For two years our Treasurer has swanned around the country, claiming his was the new party for small and medium business.
Central to this was the often repeated promise to introduce company tax cuts (down 30% to 29%) that were supposed to kick in in just six weeks time for companies with less than $2 million turnover.
The Government thought we were all dingoes by dovetailing it to the introduction of a mining tax. But we are all grown-ups who do budgets too, and we know that a promise is funded out of an entire budget, not some bucket with mining dividend on it.
It also meant that tens of thousands of small businesses doing it tough would have shared in $316 million in financial year 2013 and good luck to them.
They would have paid their creditors, maybe put on some new staff, taken a holiday and thought about the future.

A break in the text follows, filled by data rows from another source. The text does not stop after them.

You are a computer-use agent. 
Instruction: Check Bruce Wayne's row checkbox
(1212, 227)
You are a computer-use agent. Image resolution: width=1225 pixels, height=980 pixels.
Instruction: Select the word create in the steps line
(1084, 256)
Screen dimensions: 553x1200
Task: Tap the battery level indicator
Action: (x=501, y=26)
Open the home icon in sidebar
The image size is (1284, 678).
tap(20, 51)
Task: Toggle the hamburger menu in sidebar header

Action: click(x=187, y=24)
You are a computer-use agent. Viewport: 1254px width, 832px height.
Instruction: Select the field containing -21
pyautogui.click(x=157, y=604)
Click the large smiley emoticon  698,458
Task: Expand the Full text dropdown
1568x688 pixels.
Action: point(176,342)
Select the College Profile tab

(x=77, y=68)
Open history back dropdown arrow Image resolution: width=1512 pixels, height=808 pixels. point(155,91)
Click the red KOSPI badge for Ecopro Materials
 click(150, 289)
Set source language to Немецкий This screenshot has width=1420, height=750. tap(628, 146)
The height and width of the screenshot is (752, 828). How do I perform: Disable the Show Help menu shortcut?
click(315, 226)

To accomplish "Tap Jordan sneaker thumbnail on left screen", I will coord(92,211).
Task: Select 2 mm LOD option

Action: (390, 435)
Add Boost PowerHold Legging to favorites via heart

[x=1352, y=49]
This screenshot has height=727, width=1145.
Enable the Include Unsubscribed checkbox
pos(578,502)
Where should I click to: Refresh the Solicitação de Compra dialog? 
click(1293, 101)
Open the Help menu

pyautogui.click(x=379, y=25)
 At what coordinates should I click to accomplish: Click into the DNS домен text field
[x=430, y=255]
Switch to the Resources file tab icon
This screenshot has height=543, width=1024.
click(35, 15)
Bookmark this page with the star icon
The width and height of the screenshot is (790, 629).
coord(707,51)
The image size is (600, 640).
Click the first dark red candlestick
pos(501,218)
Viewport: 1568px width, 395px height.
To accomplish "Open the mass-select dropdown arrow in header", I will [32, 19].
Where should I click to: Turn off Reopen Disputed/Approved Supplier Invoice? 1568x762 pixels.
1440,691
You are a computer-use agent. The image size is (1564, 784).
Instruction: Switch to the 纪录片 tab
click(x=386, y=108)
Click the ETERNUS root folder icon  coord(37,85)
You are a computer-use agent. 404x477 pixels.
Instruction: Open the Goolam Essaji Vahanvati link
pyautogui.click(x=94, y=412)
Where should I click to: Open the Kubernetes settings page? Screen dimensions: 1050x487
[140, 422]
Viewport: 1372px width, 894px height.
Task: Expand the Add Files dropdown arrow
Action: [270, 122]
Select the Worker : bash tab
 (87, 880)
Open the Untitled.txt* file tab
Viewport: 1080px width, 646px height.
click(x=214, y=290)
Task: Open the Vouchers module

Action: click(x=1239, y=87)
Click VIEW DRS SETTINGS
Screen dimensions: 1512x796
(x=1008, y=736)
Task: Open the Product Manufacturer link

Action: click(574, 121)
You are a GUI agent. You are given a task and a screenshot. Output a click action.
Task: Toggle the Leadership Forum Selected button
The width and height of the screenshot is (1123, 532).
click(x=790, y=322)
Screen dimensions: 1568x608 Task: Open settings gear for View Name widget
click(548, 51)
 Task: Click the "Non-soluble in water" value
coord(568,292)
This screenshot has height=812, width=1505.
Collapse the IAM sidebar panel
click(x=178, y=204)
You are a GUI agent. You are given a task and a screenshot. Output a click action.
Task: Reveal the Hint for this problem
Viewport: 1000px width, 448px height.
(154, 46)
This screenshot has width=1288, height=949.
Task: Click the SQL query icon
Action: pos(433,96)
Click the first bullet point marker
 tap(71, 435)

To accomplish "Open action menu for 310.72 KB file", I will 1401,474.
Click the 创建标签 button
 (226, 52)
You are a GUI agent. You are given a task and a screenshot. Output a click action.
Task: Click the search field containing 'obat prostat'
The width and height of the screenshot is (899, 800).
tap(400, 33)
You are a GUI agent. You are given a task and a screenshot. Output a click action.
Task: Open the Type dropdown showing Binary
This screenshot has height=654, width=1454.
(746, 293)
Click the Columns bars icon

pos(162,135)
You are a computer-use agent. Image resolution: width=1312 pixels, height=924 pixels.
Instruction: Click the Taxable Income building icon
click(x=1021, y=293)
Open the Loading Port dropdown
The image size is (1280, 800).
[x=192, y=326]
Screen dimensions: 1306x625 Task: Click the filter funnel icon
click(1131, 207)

In fact, they would have been counting on that because their accountant would have let them know two years ago they were eligible and, boy, not only were they looking forward to it but they had factored it into their accounts.
After all, a business person who has been told repeatedly by a government for two years that a tax break is on the way – and being optimists who listened to their whining about the Opposition and the Greens – couldn’t in their wildest dreams imagine it might be dumped at ten minutes to midnight.
But that’s what has happened. Sure it has been replaced by at least confirming the loss carry-back tax break for companies, 90% of which it estimates will go to businesses earning under $2 million.
But this most eligible companies won’t be able to access the tax break until 2014.
It is not just the broken promise that is going to infuriate business owners. It’s the whole big vision thing. Where is the big plan for the future of business, jobs and infrastructure?
Smart businesses know that in bad times you don’t lose your nerve. You invest in the future. Something that, in this budget, the Government simply has not done.